Firms must have effective transaction monitoring systems and controls in place in order to detect and report suspicious transactions in accordance with their obligations under the applicable AML regimes. It is particularly important in the current remote working environment that firms' transaction monitoring systems are reviewed periodically, and re-calibrated if necessary, in order to reflect emerging financial crime risks.
4. Second Line Monitoring
Effective second line monitoring helps FIs to understand the effectiveness of their AML controls and the financial crime risks they face. The FCA highlighted in its 1MDB findings that key information and red flags were not included in management information (MI) provided to the relevant decision-making committees, which resulted in those committees being unable to assess fully the risks involved in the transactions. It is, therefore, imperative that firms implement clear guidelines on MI being produced, it's purpose, that this is tailored where appropriate by the recipient committee and the level of detail required in the MI, to ensure that appropriate data is provided to decision makers, and that the MI accurately represent the relevant risks.
5. Escalation procedures and appropriate disclosures to regulators
Allegations surrounding bribery in relation to some of the 1MDB transactions surfaced in 2013. However, the FCA found that these concerns were not escalated in accordance with the firm's policies and procedures. It is, therefore, essential for firms to ensure that their staff are aware of, and trained on, the relevant escalation policies and procedures, particularly where financial crime risks are concerned. Implementing periodic refresher training should assist in mitigating the risk of policies and procedures not being followed.
Further, when allegations of an employee's potential misconduct relating to the 1MBD transactions came to light, these were escalated to the relevant control functions, but there was no record of how the allegations were investigated. The FCA was later notified of the same employee's non-1MBD related misconduct, but the allegations of potential misconduct surrounding 1MDB were not notified at the same time. In light of the obligations imposed on firms under the SMCR, it is now particularly important that firms:
- Accurately record and deal with allegations of misconduct; and
- Consider information that needs to be included in any notifications to the FCA, including any past allegations that have not previously been notified.

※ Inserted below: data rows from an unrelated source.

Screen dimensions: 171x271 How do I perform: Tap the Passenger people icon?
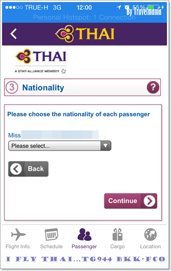(x=84, y=234)
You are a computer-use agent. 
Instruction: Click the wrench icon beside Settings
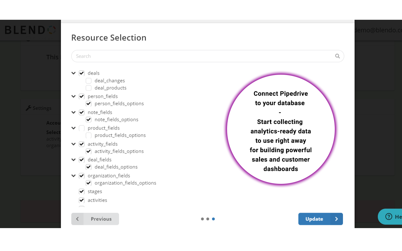coord(28,108)
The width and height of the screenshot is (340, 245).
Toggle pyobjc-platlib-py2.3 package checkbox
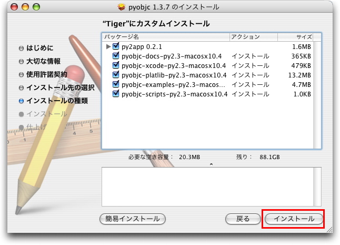pos(116,75)
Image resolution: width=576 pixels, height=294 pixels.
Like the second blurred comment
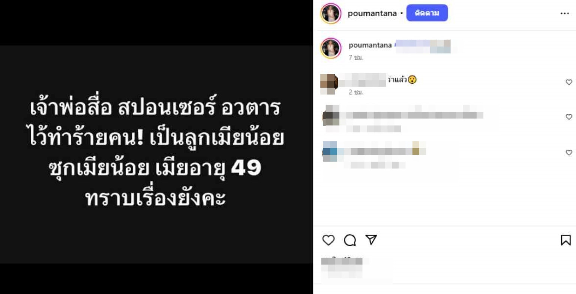(x=569, y=117)
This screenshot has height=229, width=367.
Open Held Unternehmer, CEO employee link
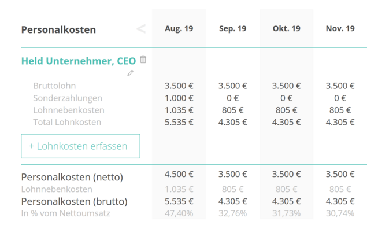79,61
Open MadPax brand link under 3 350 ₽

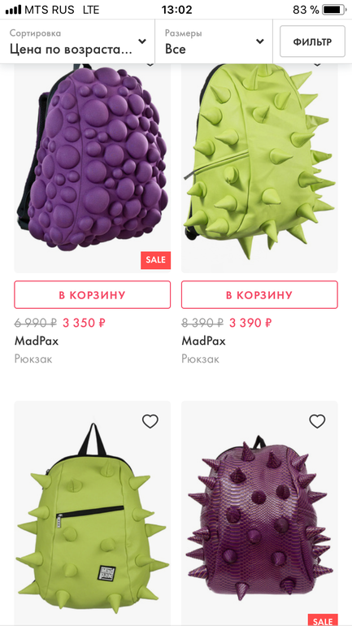[37, 341]
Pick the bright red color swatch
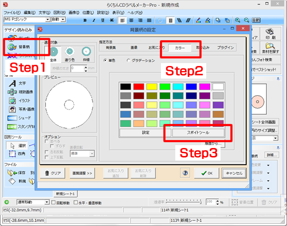The width and height of the screenshot is (287, 226). click(x=139, y=87)
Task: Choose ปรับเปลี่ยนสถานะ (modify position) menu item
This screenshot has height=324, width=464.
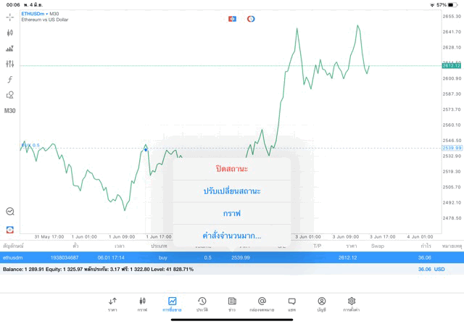Action: pyautogui.click(x=232, y=191)
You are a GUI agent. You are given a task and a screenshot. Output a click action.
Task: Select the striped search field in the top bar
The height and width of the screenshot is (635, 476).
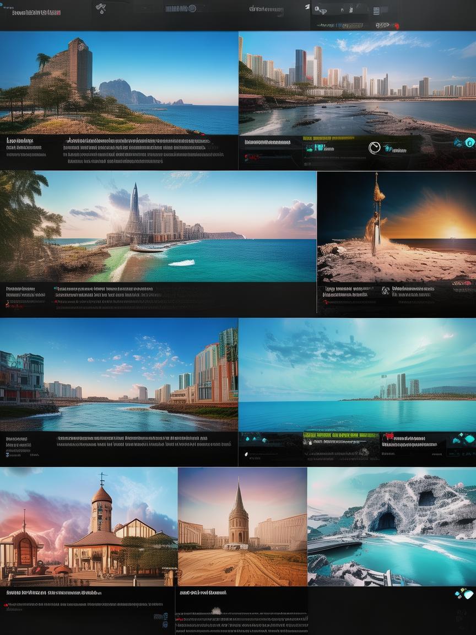point(180,8)
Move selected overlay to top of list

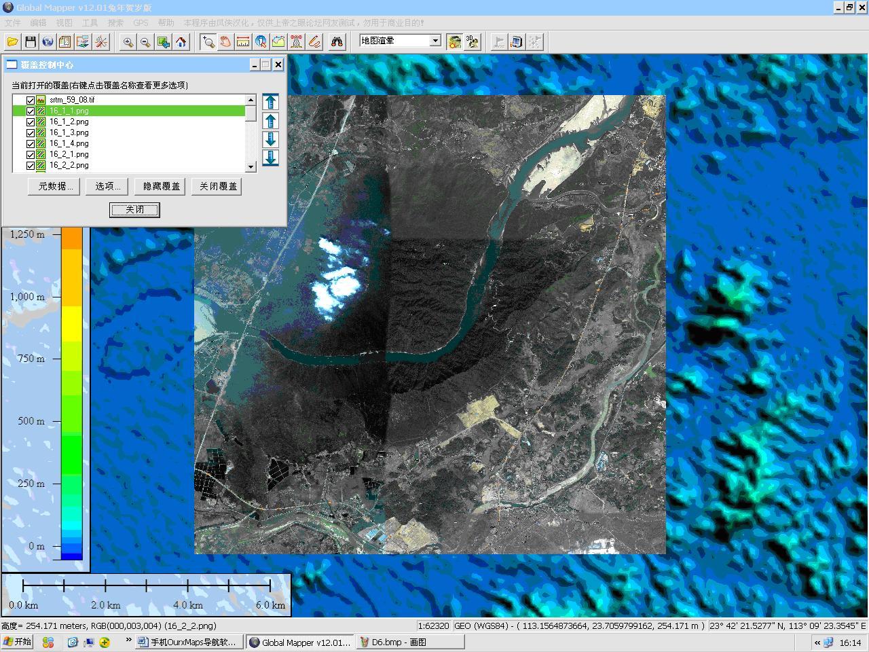coord(270,102)
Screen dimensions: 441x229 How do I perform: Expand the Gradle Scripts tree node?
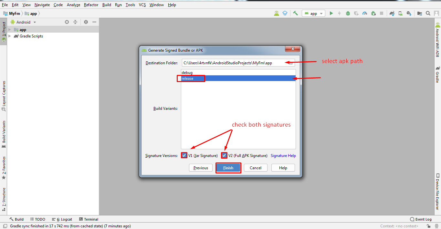coord(10,36)
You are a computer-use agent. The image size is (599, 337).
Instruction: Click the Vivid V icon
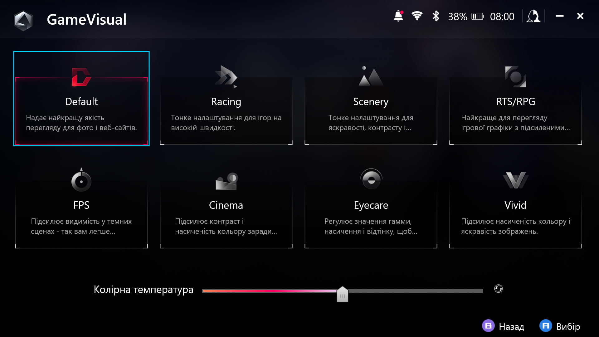point(515,180)
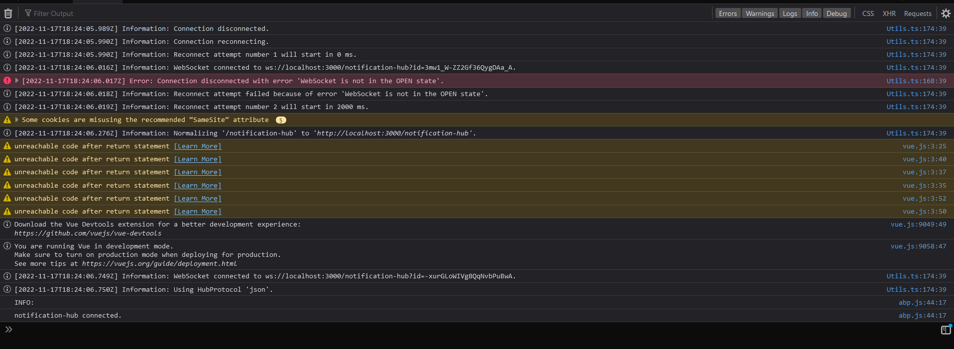Toggle the Errors filter
954x349 pixels.
pos(727,13)
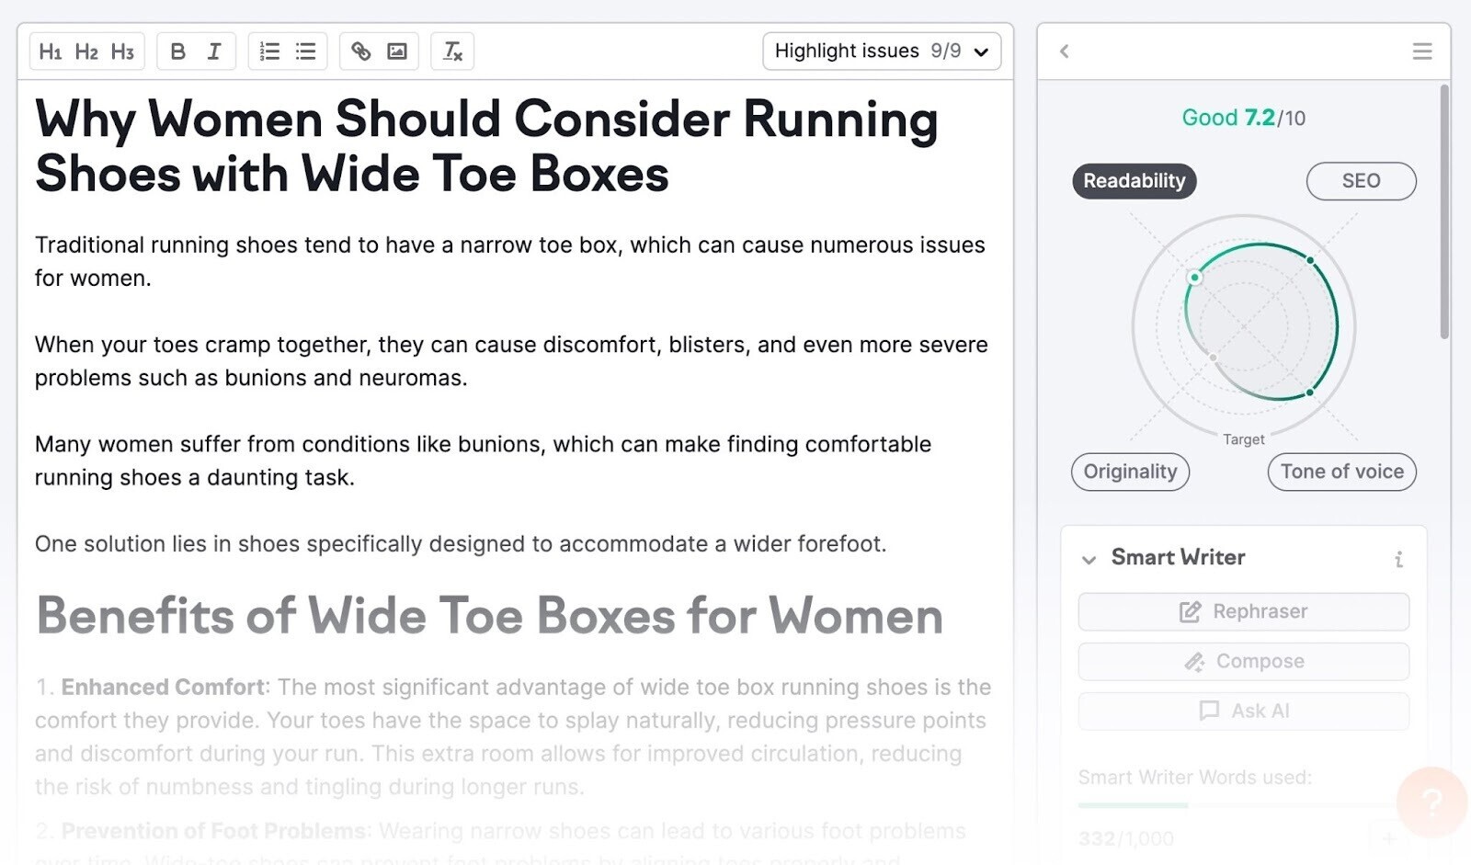Toggle italic formatting
1471x865 pixels.
(214, 51)
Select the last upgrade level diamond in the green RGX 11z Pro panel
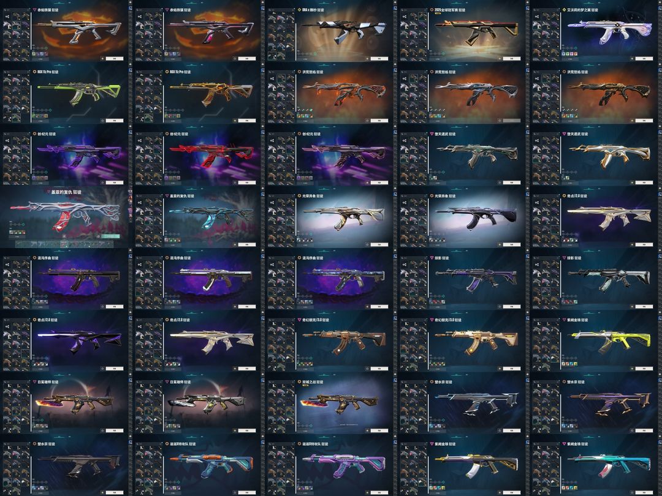Viewport: 662px width, 496px height. pyautogui.click(x=51, y=110)
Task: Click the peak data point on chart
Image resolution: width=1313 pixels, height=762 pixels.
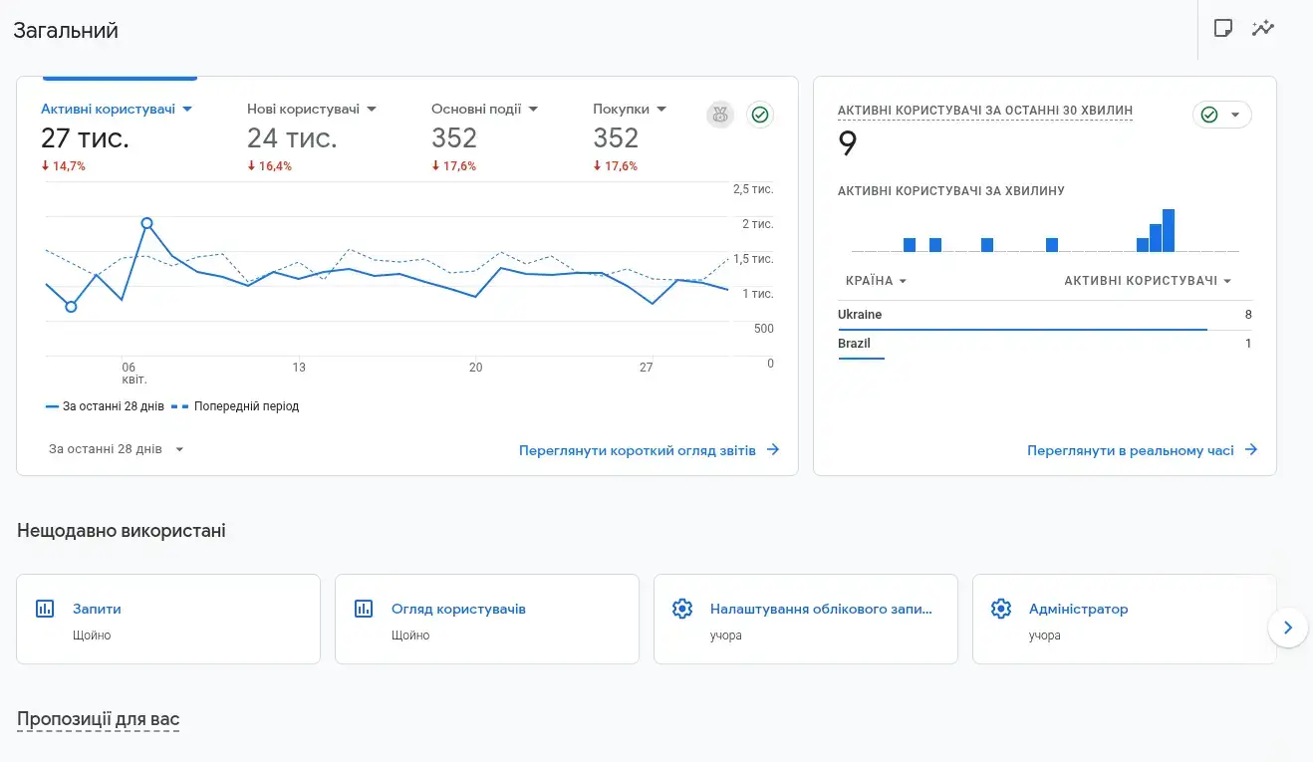Action: click(x=147, y=223)
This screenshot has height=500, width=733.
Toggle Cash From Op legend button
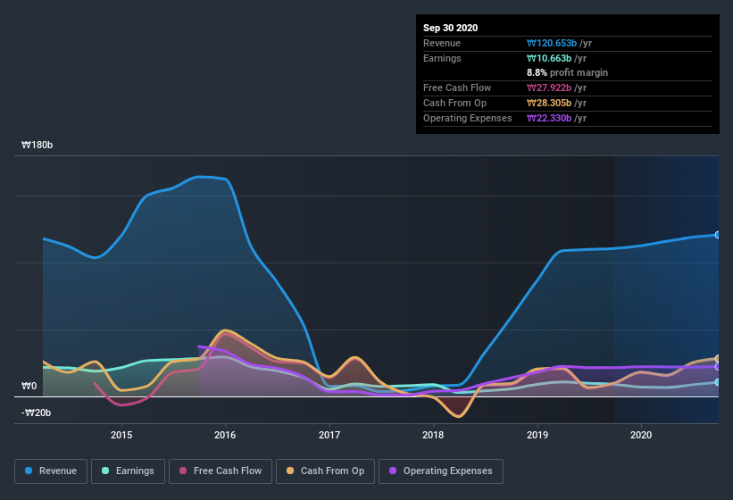click(325, 471)
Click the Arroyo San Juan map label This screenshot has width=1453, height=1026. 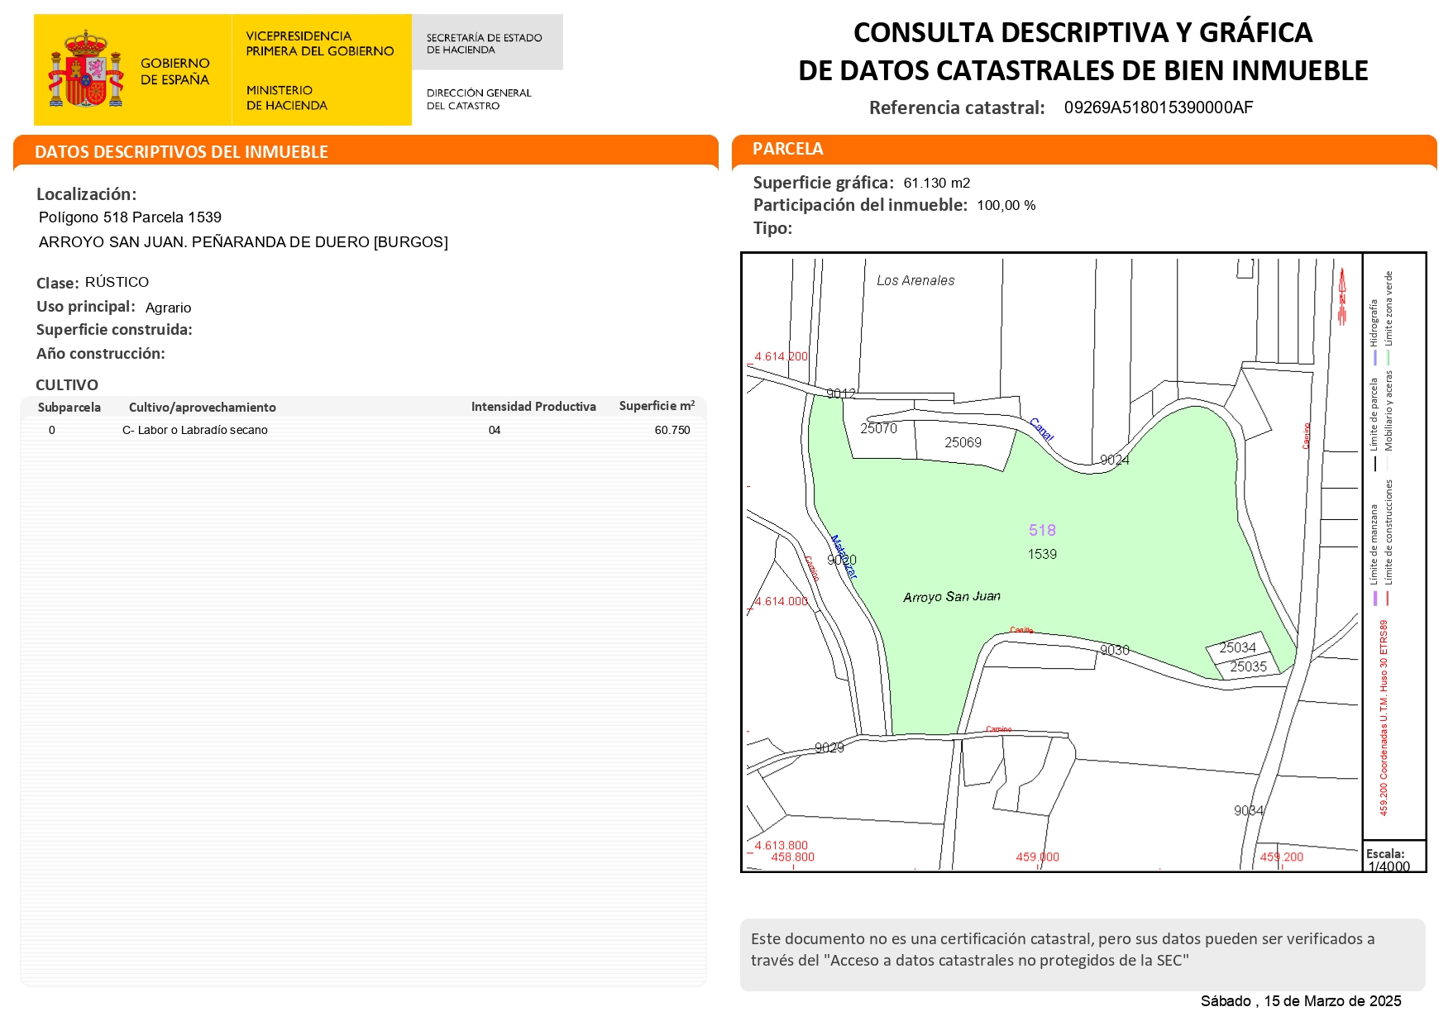point(951,596)
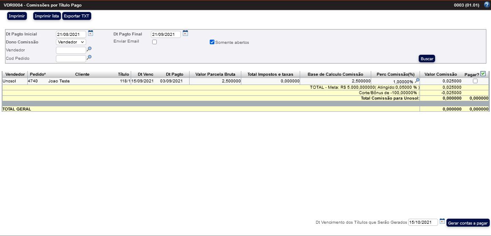Screen dimensions: 491x236
Task: Toggle the Pagar? select-all header checkbox
Action: (483, 74)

Lastly, accurate record-keeping has long been the FCA's mantra, and in its findings relating to 1MDB, the regulator stated that the minutes of the committees which assessed and ultimately approved the 1MDB transactions did not contain enough details around the committee's consideration of risks, the rationale for the action points identified and the decision to approve the transactions. Firms should not, therefore, underestimate the importance of accurate and detailed record-keeping. The importance of this has been heightened as a result of the obligations imposed on Senior Managers under the SMCR. Accordingly, clear and accurate meeting minutes are now a vital tool for all Senior Managers to be able to evidence that they met the 'Reasonable Steps' test in relation to their areas of responsibility.